Codon usage bias is a term that is fairly self explanatory: it is a preference for the use of certain codons (or not) in certain scenarios. In one sense, you may consider that not all proteins need to have the same translational efficiency, while some CDSes may need very rapid translational efficiency to perform their function in cells with changing needs. Codon usage is often pigeonholed as a synthetic biology problem for increasing or modulating the translational efficiency of transgenes by modifying or “optimizing” a gene for a certain codon usage pattern for desired effects.

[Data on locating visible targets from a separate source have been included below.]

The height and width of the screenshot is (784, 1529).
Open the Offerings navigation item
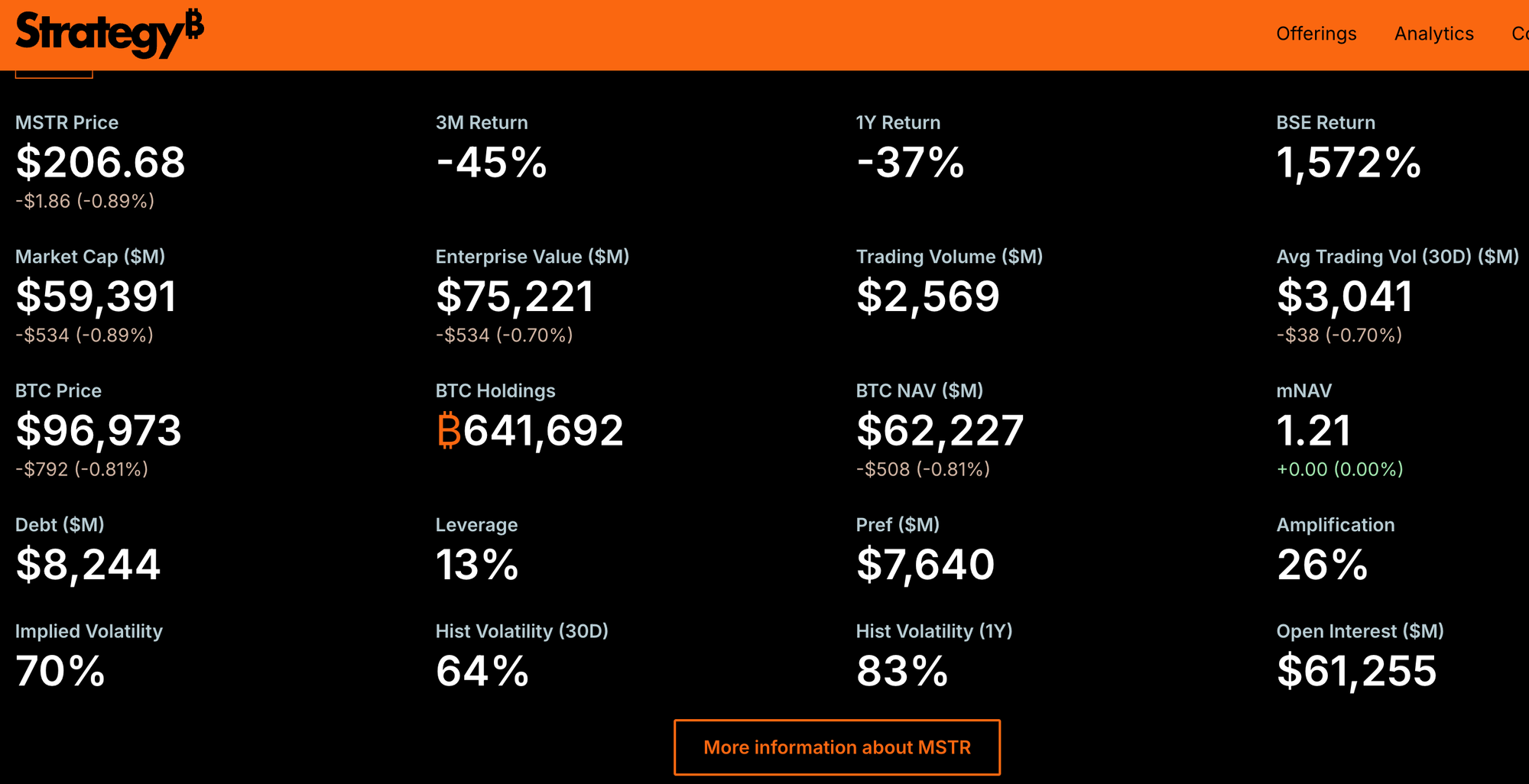(x=1316, y=34)
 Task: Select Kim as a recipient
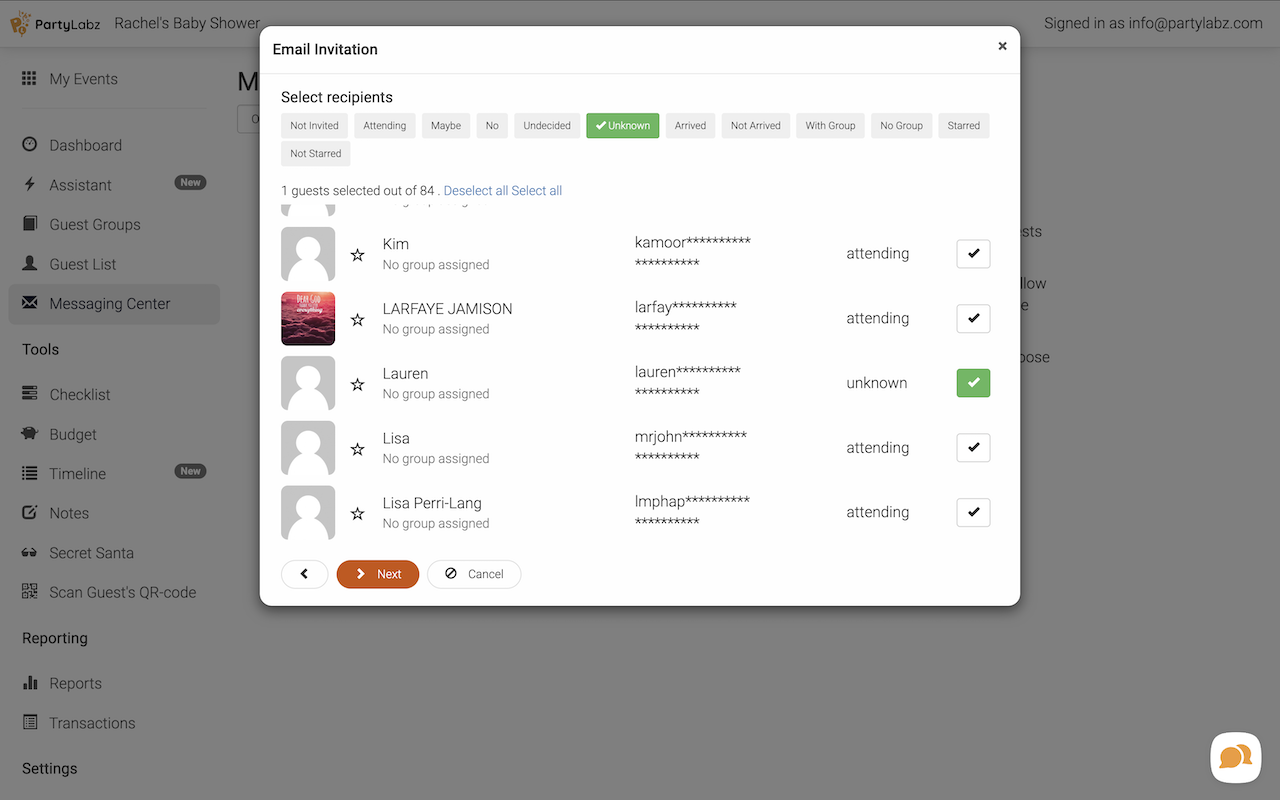tap(973, 254)
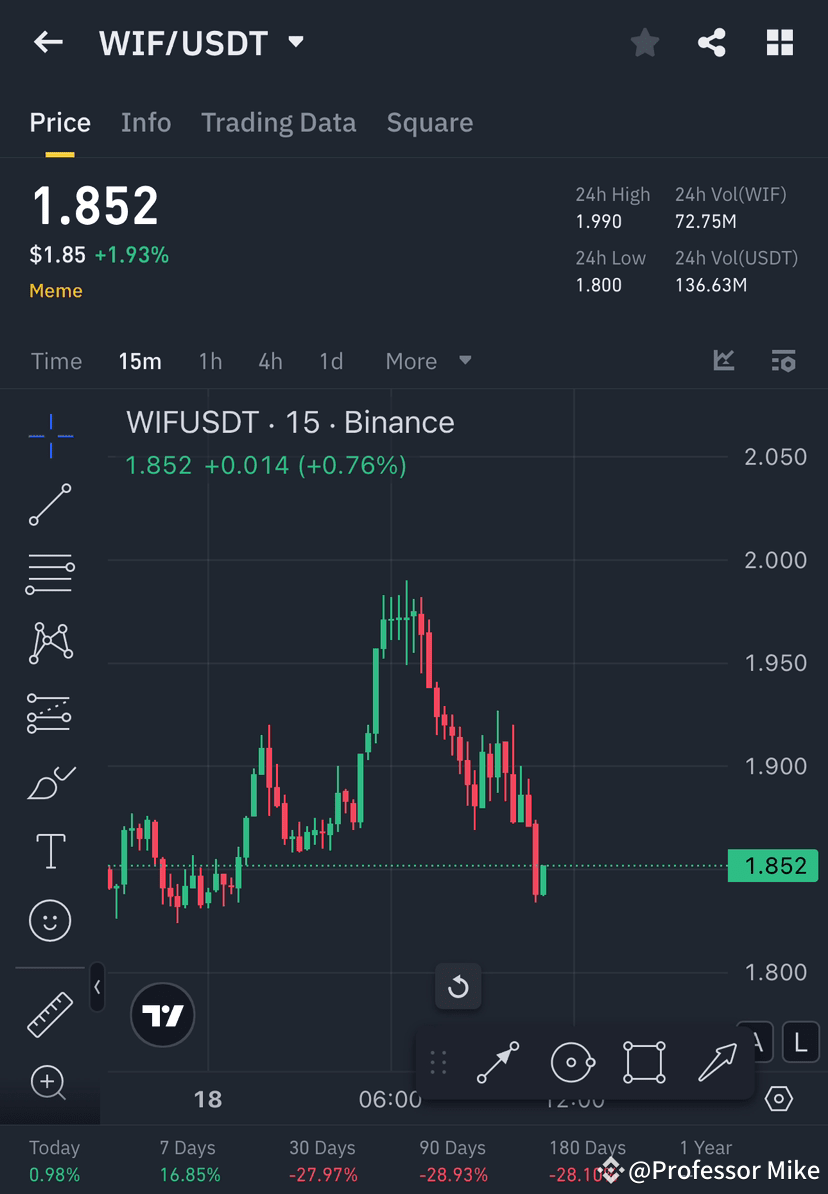Enable logarithmic scale with the L button
Image resolution: width=828 pixels, height=1194 pixels.
[799, 1042]
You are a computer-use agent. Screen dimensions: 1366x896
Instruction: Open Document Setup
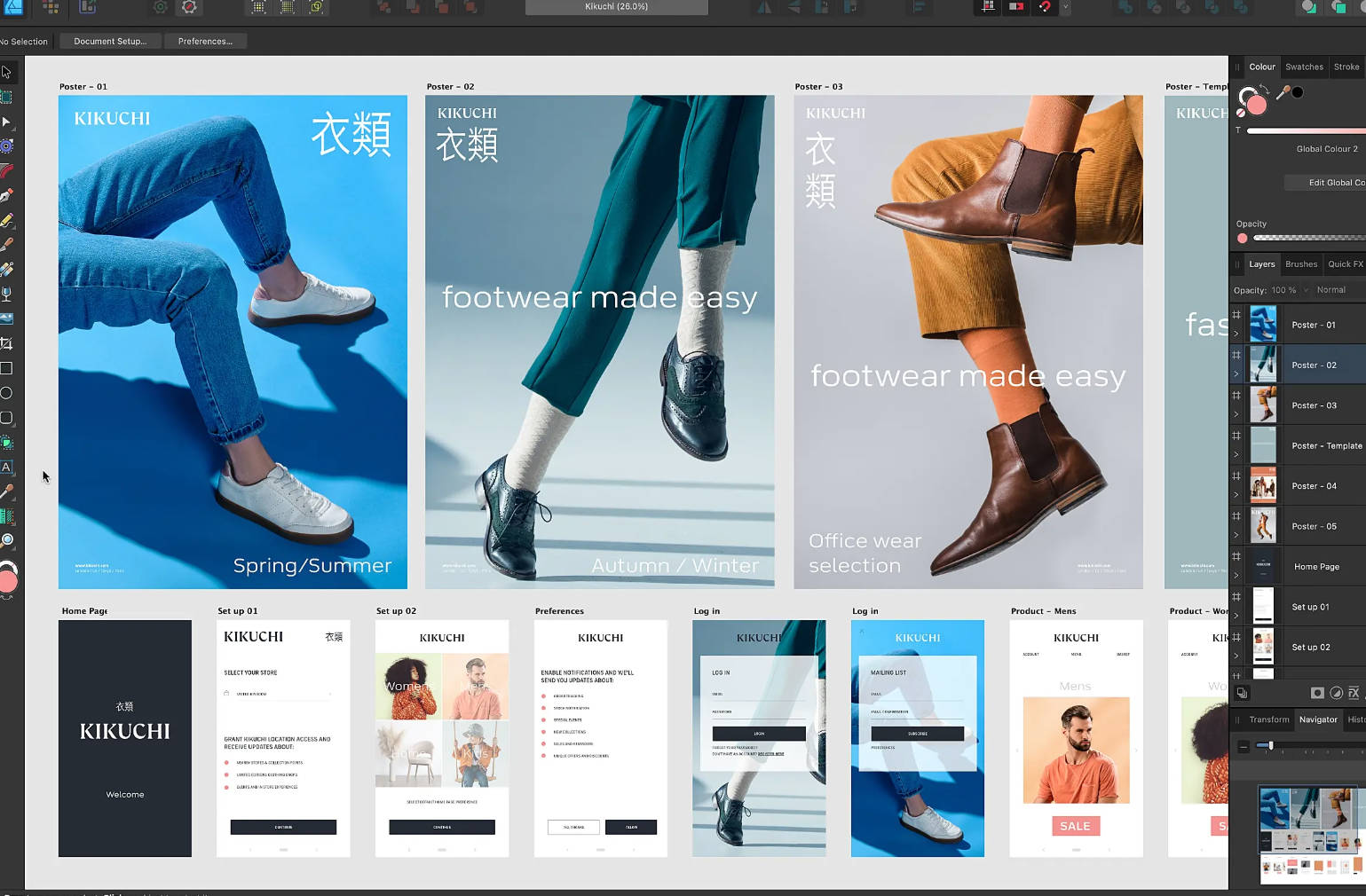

However, codon usage has implications for a variety of problems in genetic biology beyond translational efficiency. With sequencing technologies on the rise, there are more questions about situations where codon usage modulates the effects of mutation, paralogy, horizontal-gene transfer, and more. Codon usage studies are truly in their infancy, and while we have some metrics to date that have utility such as the Effective Number of Codons, the Codon Adaptation Index, Frequency of Optimal Codons, and Relative Synonymous Codon Usage, the point of having effective metrics is to address novel hypotheses.
Hypothesis
First let me state a premise. I think that codon usage patterns in proteins/CDS of metabolic genes between two very different species of bacteria will be useful in distinguishing those organisms that global codon usage patterns alone. I believe that codon usage patterns are different between certain species of bacteria. The H_{0} will be that codon usage patterns in metabolic genes of two similar organisms will be indistinguishable via chi-square test.
Data acquisition
Data such as fasta sequences, .gff3/.gtf files and CDS sequences can be downloaded directly from NCBI using the datasets
command. This allows you to access genome annotations, sequences, and more. GO terms can be accessed through the NCBI Genes database, UniProt, and geneontology.org. Mapping to RefSeq IDs can be done with a mixture of Python code, NCBI EUtils, and other gtf/gff parsing or Gene Ontology tools.
1
datasets download genome accession $ACCESSION --include gff3,rna,cds,protein,genome,seq-report
kmerdb codons
- codon count table
The kmerdb codons command will count codons from valid CDSes. By default, it will print a nx64 table, including the ochre, amber, and opal stop codons
This may be problematic for some species of bacteria where the gene begins with a residue other than Methionine or a stop codon other than Ochre, Amber, or Opal stop codons. In those cases, the CDS will be considered ‘invalid’ and the program will either throw an error about the invalid CDS, or it will include the row/gene if the
--include-noncanonicals
parameter is supplied.
1
2
3
4
5
6
7
kmerdb codons my_cds_sequences.fna > cds_codon_counts.tsv
head cds_codon_counts.tsv
AAA AAC AAG AAT ACA ACC ACG ACT AGA AGC AGG AGT ATA ATC ATG ATT CAA CAC CAG CAT CCA CCC CCG CCT CGA CGC CGG CGT CTA CTC CTG CTT GAA GAC GAG GAT GCA GCC GCG GCT GGA GGC GGG GGT GTA GTC GTG GTT TAA TAC TAG TAT TCA TCC TCG TCT TGA TGC TGG TGT TTA TTC TTG TTT
lcl|NC_000913.3_cds_NP_414542.1_1 1 1 0 0 1 7 0 0 0 1 0 0 0 10 3 0 0 0 0 0 0 0 0 0 1 0 0 0 0 0 0 00 0 0 0 0 1 0 0 1 0 2 0 0 0 0 0 0 0 00 0 0 0 0 0 0 0 0 0 0 0
lcl|NC_000913.3_cds_NP_414543.1_2 22 16 12 22 2 19 8 5 0 12 2 3 1 15 22 30 11 6 19 8 2 6 18 3 3 19 4 18 2 13 43 840 14 13 30 14 36 26 15 9 22 10 22 5 18 27 19 0 8 012 6 10 9 11 0 9 4 3 10 19 13 11
lcl|NC_000913.3_cds_NP_414544.1_3 3 6 7 6 2 3 3 1 0 4 1 3 0 99 7 3 3 11 3 4 1 9 2 2 4 5 5 0 5 15 2 15 5 6 8 6 9 17 5 2 12 5 8 3 5 7 8 0 3 05 1 6 3 0 0 6 4 3 3 4 6 6
lcl|NC_000913.3_cds_NP_414545.1_4 17 11 5 8 2 11 6 4 0 6 0 3 0 97 8 5 5 16 5 9 3 11 0 1 7 0 9 1 6 29 1 19 4 10 20 5 8 24 10 2 11 4 11 2 5 15 5 0 5 04 3 2 5 0 0 1 3 3 5 11 12 13
The result is a .tsv file with codon counts from each codon in the CDS except for the start and stop codons, unless --include-start-codons
or --include-stop-codons
parameters are supplied. The default is a n x 64 table of codon counts, one row for each of the ‘n’ genes. You can omit the stop codon columns on your own or using --no-stop-codons-in-table
to make the table n x 61.
The goal is to allow users to run their own analysis such as Effective Codon Number, or Relative Synonymous Codon Usage using the count data provided.